* [Problem to work on]: Lines with the word "Facebook": copy all of them from the entries below.

Stored data Start Marker

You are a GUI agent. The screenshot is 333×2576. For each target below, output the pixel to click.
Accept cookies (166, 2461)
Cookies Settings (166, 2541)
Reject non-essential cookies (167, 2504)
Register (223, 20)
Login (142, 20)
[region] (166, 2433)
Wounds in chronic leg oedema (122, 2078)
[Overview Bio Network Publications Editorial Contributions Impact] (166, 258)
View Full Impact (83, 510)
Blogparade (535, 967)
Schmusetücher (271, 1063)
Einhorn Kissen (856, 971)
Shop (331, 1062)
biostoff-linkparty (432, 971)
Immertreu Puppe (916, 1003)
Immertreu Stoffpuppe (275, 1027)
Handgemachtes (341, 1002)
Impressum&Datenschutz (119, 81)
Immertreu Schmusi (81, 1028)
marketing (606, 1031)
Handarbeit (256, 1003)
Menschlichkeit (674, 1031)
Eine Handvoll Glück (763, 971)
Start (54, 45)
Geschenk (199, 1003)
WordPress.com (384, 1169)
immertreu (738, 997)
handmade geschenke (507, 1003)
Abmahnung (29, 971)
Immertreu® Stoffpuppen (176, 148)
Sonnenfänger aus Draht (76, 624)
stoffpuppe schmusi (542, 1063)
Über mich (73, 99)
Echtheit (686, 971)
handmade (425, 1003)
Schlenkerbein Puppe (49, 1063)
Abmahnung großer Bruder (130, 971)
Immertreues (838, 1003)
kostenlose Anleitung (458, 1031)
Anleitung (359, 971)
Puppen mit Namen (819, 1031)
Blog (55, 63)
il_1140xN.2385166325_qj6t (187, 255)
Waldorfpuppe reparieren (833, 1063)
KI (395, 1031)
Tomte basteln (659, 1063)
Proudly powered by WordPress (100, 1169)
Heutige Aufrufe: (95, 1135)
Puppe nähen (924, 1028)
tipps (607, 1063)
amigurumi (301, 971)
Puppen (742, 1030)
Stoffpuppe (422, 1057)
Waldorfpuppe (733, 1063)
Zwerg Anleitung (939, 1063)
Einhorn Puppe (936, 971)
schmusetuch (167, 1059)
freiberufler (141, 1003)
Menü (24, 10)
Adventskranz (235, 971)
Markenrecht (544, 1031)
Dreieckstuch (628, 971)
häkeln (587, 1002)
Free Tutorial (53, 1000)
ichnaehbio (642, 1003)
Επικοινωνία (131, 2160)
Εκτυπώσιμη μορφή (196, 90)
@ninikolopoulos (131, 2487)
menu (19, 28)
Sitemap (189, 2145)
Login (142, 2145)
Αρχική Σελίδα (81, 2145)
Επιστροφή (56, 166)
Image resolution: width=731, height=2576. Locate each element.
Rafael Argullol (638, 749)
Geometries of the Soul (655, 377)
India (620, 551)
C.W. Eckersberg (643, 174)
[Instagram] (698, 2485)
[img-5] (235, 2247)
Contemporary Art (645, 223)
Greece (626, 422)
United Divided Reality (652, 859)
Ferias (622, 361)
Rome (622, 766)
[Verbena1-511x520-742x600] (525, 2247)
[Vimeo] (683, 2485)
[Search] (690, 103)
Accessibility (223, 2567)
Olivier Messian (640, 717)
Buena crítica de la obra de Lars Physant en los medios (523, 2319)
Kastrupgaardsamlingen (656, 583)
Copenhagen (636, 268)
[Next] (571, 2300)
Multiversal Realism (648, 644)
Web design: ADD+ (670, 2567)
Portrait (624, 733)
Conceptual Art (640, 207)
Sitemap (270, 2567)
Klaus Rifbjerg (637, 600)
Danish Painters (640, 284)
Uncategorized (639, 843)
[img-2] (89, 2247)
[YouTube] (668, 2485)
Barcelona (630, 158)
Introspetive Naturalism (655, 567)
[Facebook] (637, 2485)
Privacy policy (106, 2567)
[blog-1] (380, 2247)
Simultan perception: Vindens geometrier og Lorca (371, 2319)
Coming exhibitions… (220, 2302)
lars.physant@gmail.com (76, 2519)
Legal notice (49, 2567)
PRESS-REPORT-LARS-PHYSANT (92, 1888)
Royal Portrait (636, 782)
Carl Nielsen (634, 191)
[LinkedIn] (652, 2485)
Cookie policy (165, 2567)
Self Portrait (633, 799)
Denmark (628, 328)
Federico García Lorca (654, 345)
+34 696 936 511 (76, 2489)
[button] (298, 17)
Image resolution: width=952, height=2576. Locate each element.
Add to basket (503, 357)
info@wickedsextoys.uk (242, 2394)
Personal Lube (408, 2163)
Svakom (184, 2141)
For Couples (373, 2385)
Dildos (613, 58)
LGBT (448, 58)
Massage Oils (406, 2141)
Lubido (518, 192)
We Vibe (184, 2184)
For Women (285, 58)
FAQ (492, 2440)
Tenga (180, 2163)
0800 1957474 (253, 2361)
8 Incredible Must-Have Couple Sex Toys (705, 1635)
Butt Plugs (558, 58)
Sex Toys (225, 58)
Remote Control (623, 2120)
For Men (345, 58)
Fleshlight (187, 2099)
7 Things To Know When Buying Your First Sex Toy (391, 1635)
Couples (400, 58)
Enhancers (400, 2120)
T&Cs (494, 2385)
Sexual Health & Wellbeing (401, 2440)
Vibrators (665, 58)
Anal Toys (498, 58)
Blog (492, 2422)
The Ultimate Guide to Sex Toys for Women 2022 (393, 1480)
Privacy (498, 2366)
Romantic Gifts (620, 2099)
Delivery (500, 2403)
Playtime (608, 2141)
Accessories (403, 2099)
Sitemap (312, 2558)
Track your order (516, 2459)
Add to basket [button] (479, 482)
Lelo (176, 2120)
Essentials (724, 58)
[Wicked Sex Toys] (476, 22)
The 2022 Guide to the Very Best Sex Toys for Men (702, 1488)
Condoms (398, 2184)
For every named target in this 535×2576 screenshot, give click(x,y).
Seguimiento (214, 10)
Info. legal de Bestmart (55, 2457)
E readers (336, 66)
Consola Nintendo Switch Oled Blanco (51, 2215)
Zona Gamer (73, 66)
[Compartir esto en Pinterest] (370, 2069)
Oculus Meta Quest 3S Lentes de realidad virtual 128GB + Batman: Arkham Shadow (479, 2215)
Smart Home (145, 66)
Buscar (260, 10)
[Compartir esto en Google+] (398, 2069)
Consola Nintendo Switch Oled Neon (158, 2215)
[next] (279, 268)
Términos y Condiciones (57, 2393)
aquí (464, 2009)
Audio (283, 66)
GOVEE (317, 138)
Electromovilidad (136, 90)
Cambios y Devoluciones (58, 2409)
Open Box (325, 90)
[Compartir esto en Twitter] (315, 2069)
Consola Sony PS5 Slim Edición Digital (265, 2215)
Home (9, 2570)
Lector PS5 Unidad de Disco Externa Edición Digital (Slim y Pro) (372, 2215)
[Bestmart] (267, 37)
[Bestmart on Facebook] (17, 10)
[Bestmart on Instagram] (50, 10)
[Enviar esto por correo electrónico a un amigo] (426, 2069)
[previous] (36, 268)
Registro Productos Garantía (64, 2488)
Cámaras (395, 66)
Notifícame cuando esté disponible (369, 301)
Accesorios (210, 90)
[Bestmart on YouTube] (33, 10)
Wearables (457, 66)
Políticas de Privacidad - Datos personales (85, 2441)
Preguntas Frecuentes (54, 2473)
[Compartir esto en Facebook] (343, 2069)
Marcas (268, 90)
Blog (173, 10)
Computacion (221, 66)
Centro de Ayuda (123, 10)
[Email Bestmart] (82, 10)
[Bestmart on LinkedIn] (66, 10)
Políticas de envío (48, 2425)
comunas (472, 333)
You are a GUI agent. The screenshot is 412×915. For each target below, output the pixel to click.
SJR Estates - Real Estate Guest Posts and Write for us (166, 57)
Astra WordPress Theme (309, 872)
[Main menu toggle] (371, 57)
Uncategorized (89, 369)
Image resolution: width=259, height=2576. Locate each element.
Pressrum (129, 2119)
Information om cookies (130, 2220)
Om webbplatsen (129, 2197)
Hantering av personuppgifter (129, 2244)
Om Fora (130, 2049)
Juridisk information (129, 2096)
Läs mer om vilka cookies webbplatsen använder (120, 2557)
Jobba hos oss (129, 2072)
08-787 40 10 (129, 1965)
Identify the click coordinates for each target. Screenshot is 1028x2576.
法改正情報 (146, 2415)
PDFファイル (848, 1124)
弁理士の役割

Stored data End Marker

* [Exercise output]:
[Facebook] (637, 2485)
[Bestmart on Facebook] (17, 10)
[Compartir esto en Facebook] (343, 2069)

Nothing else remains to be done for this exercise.